++++ Supplied text ++++

We had insurance company come to get assement if we had 'coverage' to repair. 
At first the agent said that unfortuneatly "NO".. that all was 'cosmetic' and we were only covered for 'structural' damage.
I argued that if the water is so badly running down where we could see... how do we know that it isn't also running down the 'backside' of the wall where insulation was.. and that mold formation in that area was a major worry to us.
He then agreed to have a company come and use a meter that detects moisture behind the wall. They atarted at the top.. and this was well over a week later by the time they came. The first 'pokes' with the needle mechanism didn't detect any moisture... BUT as the guy went to toward the bottom of the wall.. it was found to be SOAKED!!!!!!! ( of course water 'settled' there in the time period). At that point it was mostly the insulation that was retaining all that water!!! 
Insurance then did cover and required the whole inner wall be taken down and ALL INSULATION ripped out. The wood structure and 'studs' were 'treated' I think I recall and had to totally dry out before repairs of new insulation and new inner wall could be constructed.
Removing that insulation is a MUST!!! If it wasn't necessary, believe me ,the insurance company would not have included it in the claim!


----------



## Summergirl73 (Sep 18, 2011)

I'm so sorry you had to go through all that Terry. That must have been a mess  . Thank you for reaffirming our position on treating the wet insulation by replacing it. It has to go!


----------



## maltese#1fan (Feb 20, 2012)

You definitely don't want to fool around with mold. Hopefully, they will let you out of the contract so you can move on. It was such a cute house though. Unfortunate that it had so many issues.


----------



## Summergirl73 (Sep 18, 2011)

Thank you Karen. It really is a cute house...we loved it. Apparently their Realtor is speaking with them tonight to see if he can talk them into taking care of the repairs, but his thought as of last night, was that they weren't going to do any more and they would release our contract. I'm working on a list of other possible properties to tour tomorrow.


----------



## Bailey&Me (Mar 8, 2010)

Summergirl73 said:


> Thank you Karen. It really is a cute house...we loved it. Apparently their Realtor is speaking with them tonight to see if he can talk them into taking care of the repairs, but his thought as of last night, was that they weren't going to do any more and they would release our contract. I'm working on a list of other possible properties to tour tomorrow.


Keeping my fingers crossed for you! What a frustrating ordeal. Really, I'm hoping you get released from your contract so you can move on and start fresh! That's what I would want at this point. What a mess!


----------



## Summergirl73 (Sep 18, 2011)

Thank you Nida. Yep, a fresh start sounds wonderful at this point. It is challenging to find another property that we like as much as that house though. Everything seems so plain....blahhhhh lol  .


----------



## silverhaven (Sep 6, 2009)

Oh ohh!  well I hope something comes up that you love even more. Sounds like this just wasn't meant to be.

++++ Given data ++++

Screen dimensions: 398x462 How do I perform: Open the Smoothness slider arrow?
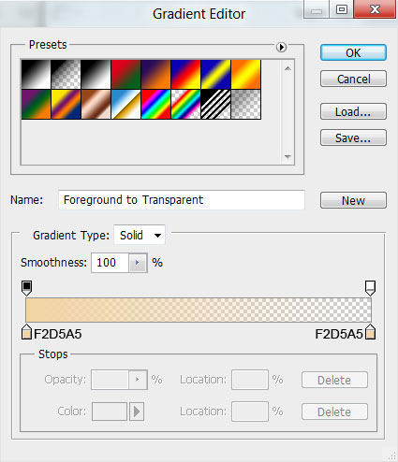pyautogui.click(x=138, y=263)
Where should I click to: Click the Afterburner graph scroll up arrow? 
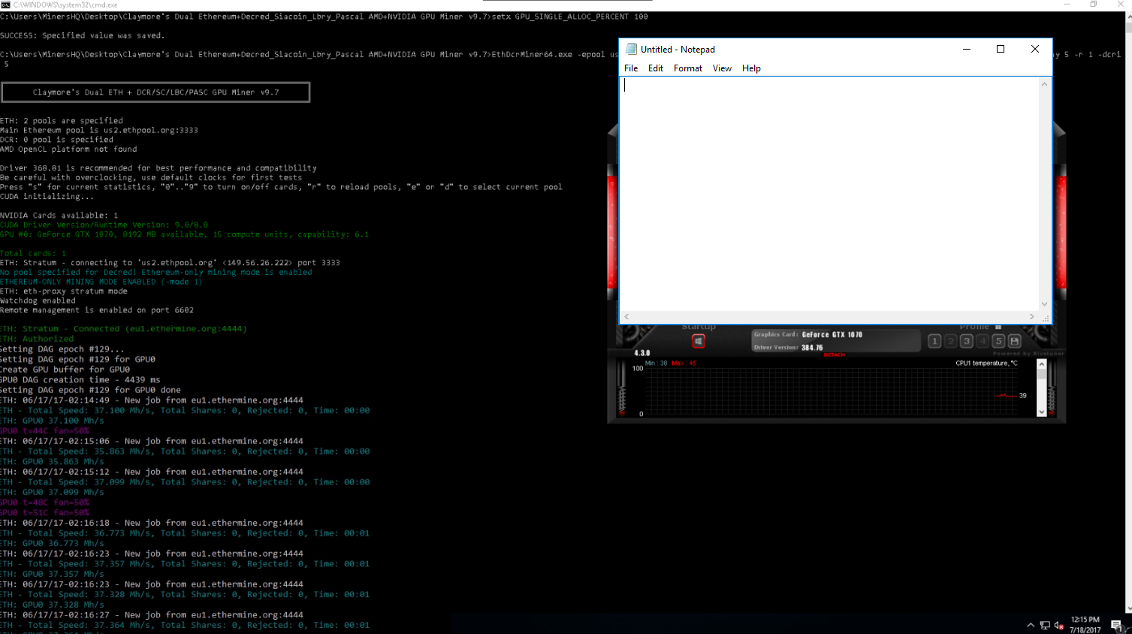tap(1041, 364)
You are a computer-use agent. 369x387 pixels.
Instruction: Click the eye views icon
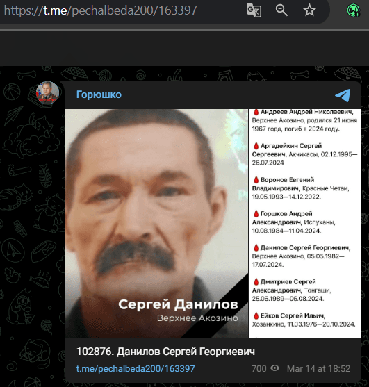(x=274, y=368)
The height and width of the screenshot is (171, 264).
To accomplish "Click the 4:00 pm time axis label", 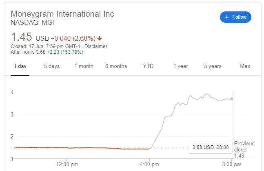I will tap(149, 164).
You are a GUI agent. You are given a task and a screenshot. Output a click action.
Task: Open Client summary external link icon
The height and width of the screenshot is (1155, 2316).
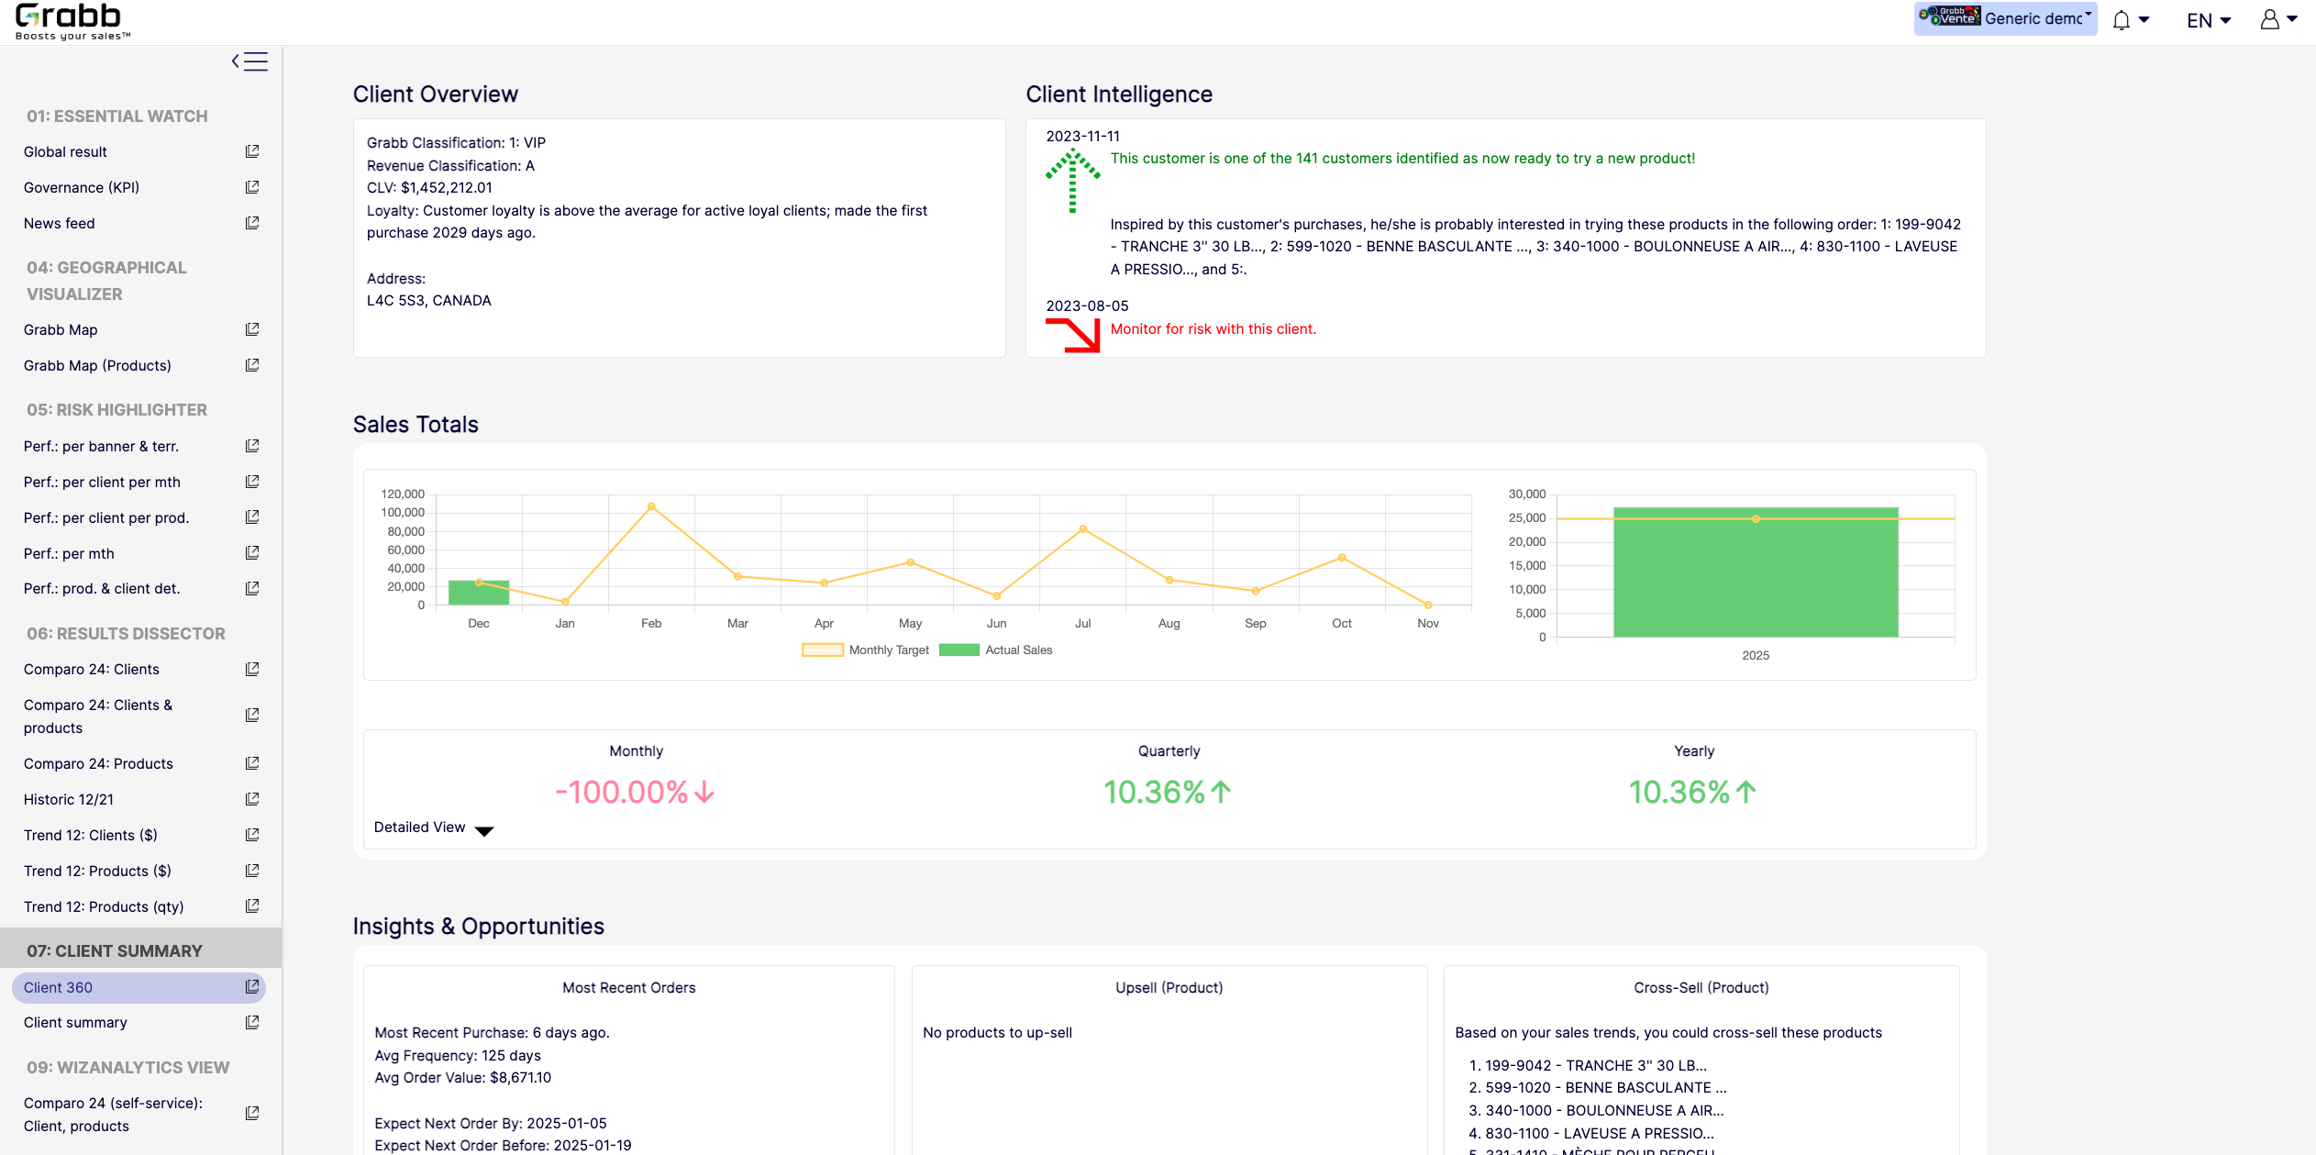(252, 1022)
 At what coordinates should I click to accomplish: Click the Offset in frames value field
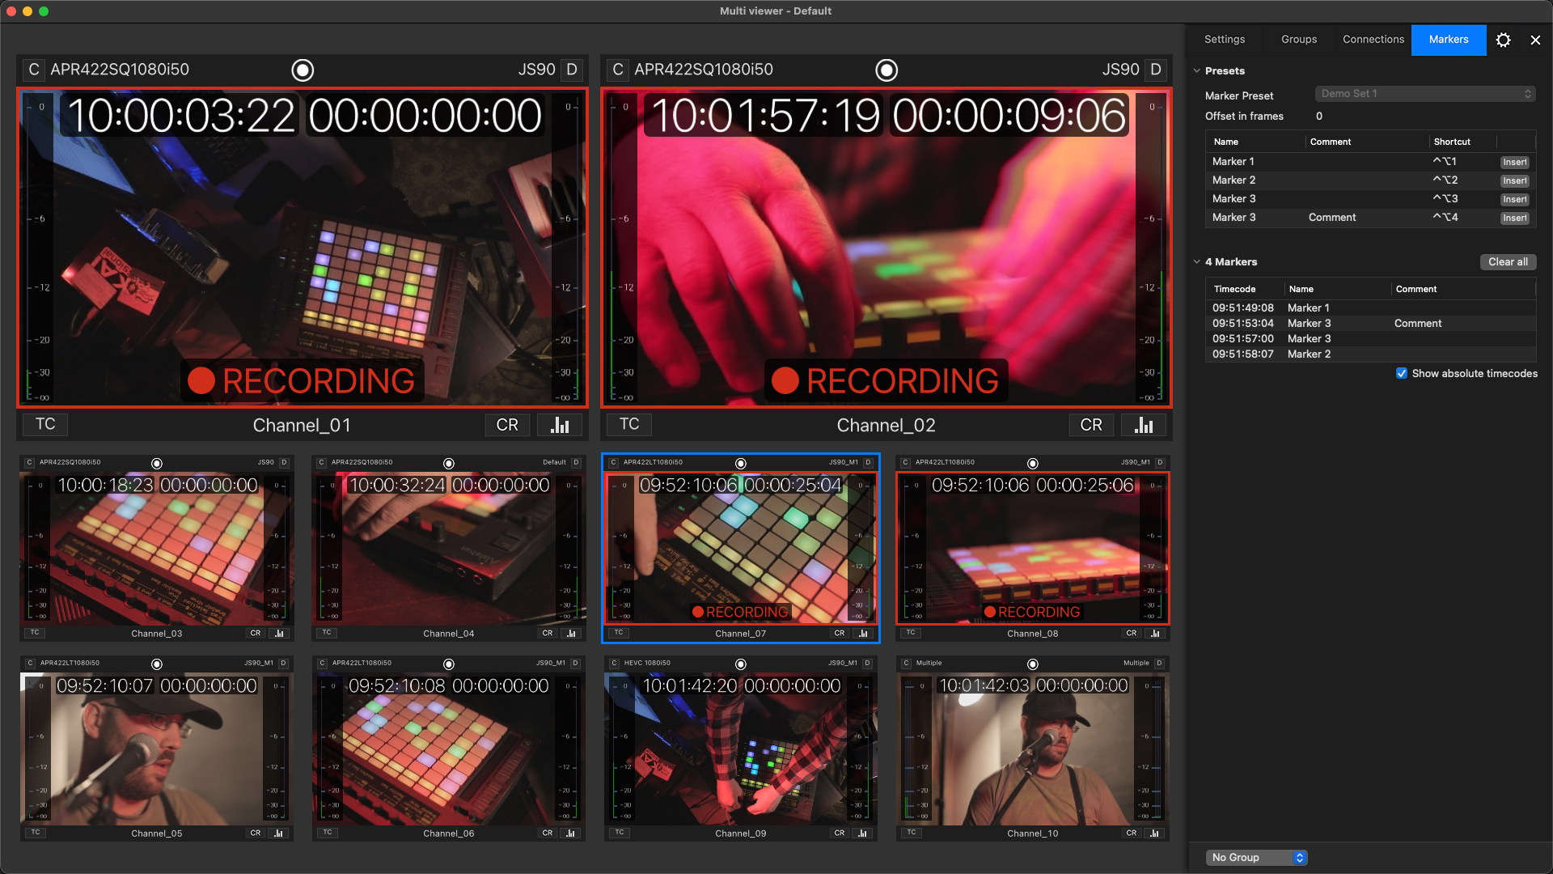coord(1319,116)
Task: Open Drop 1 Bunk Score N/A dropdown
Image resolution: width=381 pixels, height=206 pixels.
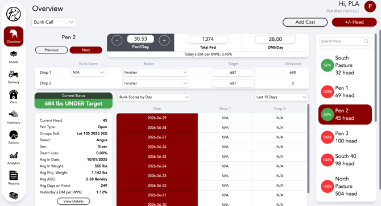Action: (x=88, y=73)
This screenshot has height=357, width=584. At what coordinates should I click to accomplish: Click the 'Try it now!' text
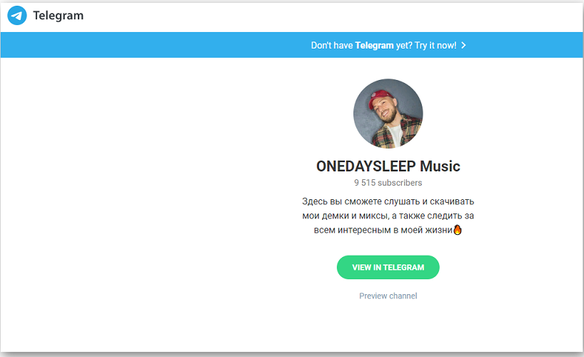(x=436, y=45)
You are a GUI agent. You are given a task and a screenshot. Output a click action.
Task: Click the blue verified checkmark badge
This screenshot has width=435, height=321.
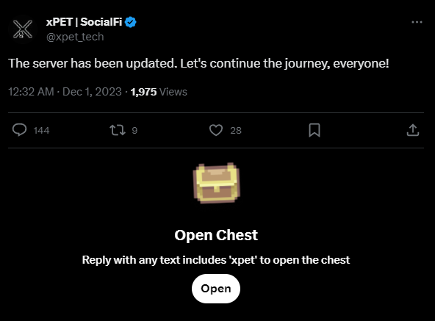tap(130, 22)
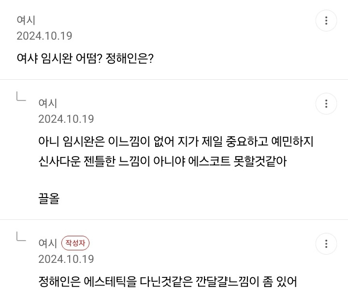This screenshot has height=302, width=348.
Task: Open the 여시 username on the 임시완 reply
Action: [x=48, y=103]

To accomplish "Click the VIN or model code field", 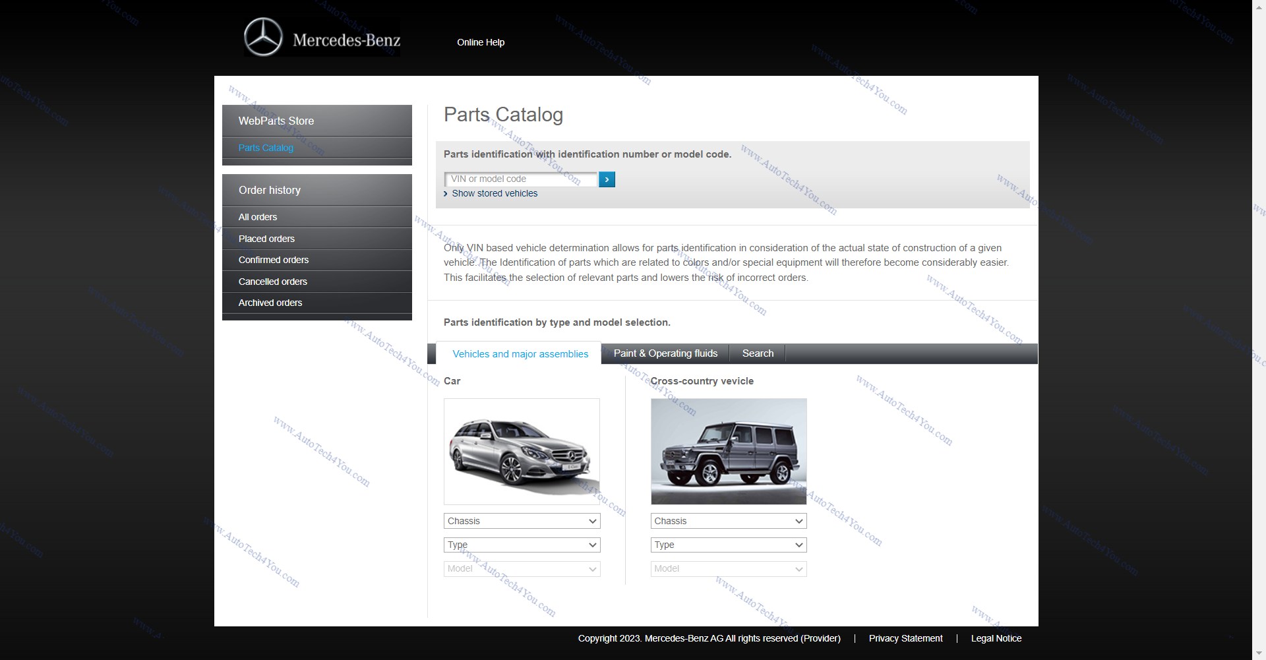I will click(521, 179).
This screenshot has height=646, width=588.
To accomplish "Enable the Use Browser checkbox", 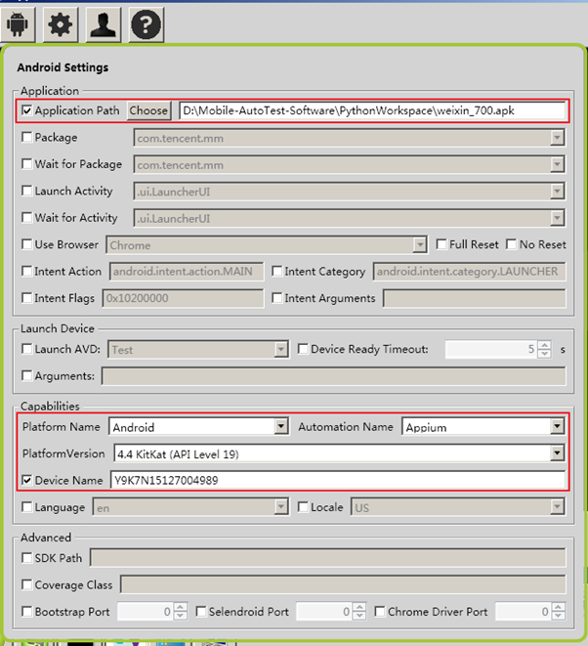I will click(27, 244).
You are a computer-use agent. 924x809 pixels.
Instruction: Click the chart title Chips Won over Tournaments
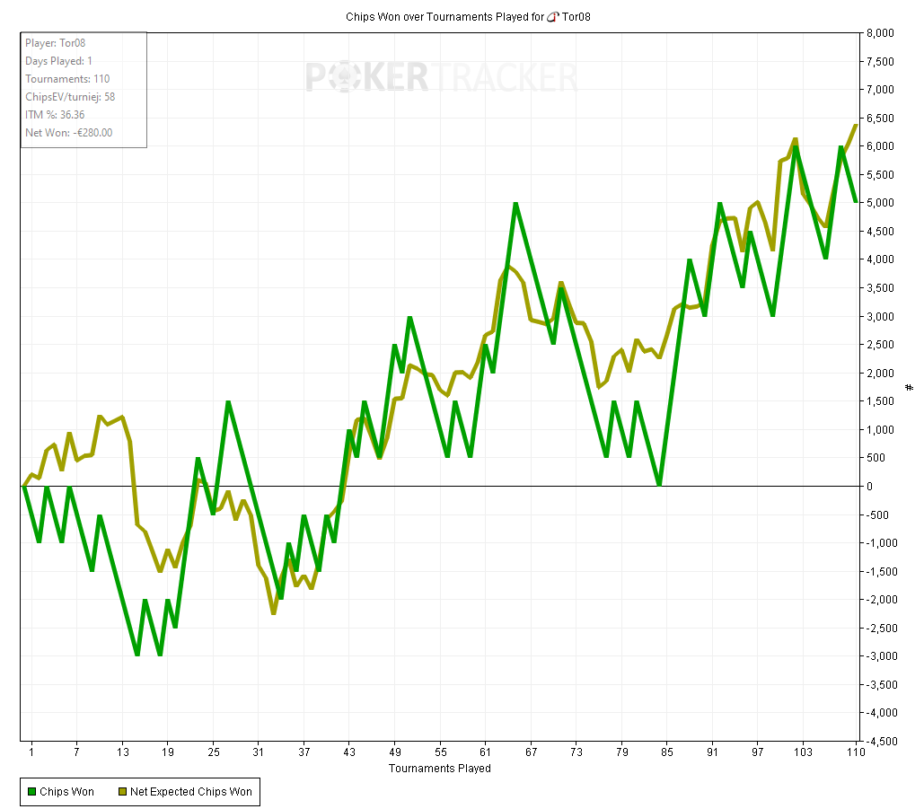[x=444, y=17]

++++

> [Short problem A] In the forum thread, what did the moisture meter find as it was moved toward the bottom of the wall?
> [Short problem B] According to the forum thread, why did the insurance agent first say the repair was not covered?
Rely on the forum thread alone for these answers.

> [Final result A] The bottom of the wall was soaked, with the insulation retaining most of the water.

> [Final result B] The agent considered all of the damage cosmetic. The coverage applied only to structural damage.